* [PROVIDED PASSAGE]
** begin **

When Anthony Stimler left Glencore Plc in August 2019, he had two big secrets: For a dozen years, he’d paid millions in bribes to African officials and intermediaries. And he was now helping a US Justice Department investigation into the company and numerous former colleagues.
Corruption isn’t exactly unheard of in the extraction and trading of commodities, especially in the developing world. But details of Stimler’s cooperation deal, obtained from the US attorney’s office in Manhattan and which haven’t been reported before, offer a rare opportunity to see how it works — the scale, scope and almost routine nature of such transactions.
One aspect is the role of intermediaries, often favoured by governments in the region. The so-called briefcase companies act as conduits for traders’ bribes to officials, taking a cut and directing state business back to the traders. Glencore was a dominant player in Nigeria, Chad, the Republic of Congo and Equatorial Guinea, and says it no longer uses intermediaries as part of a revamped and cleaned-up operation.
“An issue that comes up with trader corruption is agents and intermediaries in the mix,” said Alexandra Gillies, an adviser at the Natural Resource Governance Institute, which seeks to stamp out corruption in emerging market resources. “Clearly it’s the top modus operandi for how these schemes work.”

** end **

* [TASKS TO PERFORM]
**a.** Answer these questions from the Glencore article:
(i) In what month and year did Anthony Stimler leave Glencore Plc?
(ii) In which countries does the article say Glencore was a dominant player?
(iii) What position does Alexandra Gillies hold, and at which organization?
**b.** Reproduce the Glencore article from "When Anthony Stimler" to "of such transactions.", swapping "intermediaries" for "middlemen" everywhere it occurs.

Item-finding records

** begin **

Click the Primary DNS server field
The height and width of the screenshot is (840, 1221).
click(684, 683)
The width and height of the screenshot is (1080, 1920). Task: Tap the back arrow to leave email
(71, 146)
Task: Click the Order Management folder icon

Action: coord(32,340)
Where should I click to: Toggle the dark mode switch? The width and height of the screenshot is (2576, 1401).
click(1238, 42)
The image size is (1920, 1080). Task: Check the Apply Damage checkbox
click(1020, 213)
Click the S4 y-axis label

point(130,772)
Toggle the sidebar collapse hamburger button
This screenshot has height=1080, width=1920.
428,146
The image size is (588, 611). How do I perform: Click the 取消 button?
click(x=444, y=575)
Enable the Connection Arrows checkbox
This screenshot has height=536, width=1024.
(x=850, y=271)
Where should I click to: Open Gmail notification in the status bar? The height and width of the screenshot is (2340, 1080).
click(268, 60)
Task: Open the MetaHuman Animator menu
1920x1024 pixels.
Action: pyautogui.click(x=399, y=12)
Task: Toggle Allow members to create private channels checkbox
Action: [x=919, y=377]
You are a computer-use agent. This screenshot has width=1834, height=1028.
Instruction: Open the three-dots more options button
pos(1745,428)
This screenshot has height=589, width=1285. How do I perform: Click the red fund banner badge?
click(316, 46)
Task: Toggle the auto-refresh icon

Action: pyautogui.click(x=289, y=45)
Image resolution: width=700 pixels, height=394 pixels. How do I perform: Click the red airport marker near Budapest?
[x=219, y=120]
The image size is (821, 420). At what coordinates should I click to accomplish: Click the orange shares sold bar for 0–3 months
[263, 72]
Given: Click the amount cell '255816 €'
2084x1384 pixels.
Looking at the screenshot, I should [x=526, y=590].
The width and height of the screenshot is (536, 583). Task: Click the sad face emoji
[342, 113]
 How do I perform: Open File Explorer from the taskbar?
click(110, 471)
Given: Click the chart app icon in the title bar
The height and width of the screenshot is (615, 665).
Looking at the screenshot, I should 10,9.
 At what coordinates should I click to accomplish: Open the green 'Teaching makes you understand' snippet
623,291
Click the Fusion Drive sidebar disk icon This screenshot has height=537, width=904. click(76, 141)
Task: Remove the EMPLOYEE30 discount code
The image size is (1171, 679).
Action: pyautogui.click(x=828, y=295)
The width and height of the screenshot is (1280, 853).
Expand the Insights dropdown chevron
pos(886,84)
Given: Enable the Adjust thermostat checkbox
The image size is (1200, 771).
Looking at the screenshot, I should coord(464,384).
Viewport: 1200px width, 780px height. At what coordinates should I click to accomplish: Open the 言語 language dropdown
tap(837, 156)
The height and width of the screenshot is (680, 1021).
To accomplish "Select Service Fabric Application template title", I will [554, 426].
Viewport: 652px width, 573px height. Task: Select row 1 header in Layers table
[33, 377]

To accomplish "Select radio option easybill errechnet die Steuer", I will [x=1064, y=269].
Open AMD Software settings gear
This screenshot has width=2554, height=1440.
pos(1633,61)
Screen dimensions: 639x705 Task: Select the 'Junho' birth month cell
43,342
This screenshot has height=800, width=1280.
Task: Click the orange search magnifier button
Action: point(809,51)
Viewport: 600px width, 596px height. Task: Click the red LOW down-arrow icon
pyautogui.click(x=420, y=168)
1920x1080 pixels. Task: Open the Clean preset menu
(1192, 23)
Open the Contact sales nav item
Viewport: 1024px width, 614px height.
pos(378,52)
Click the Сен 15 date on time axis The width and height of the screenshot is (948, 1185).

** end **

* [EXERCISE RESULTS]
**a.**
(i) August 2019
(ii) Nigeria, Chad, the Republic of Congo and Equatorial Guinea
(iii) She is an adviser at the Natural Resource Governance Institute.

**b.**
When Anthony Stimler left Glencore Plc in August 2019, he had two big secrets: For a dozen years, he’d paid millions in bribes to African officials and middlemen. And he was now helping a US Justice Department investigation into the company and numerous former colleagues.
Corruption isn’t exactly unheard of in the extraction and trading of commodities, especially in the developing world. But details of Stimler’s cooperation deal, obtained from the US attorney’s office in Manhattan and which haven’t been reported before, offer a rare opportunity to see how it works — the scale, scope and almost routine nature of such transactions.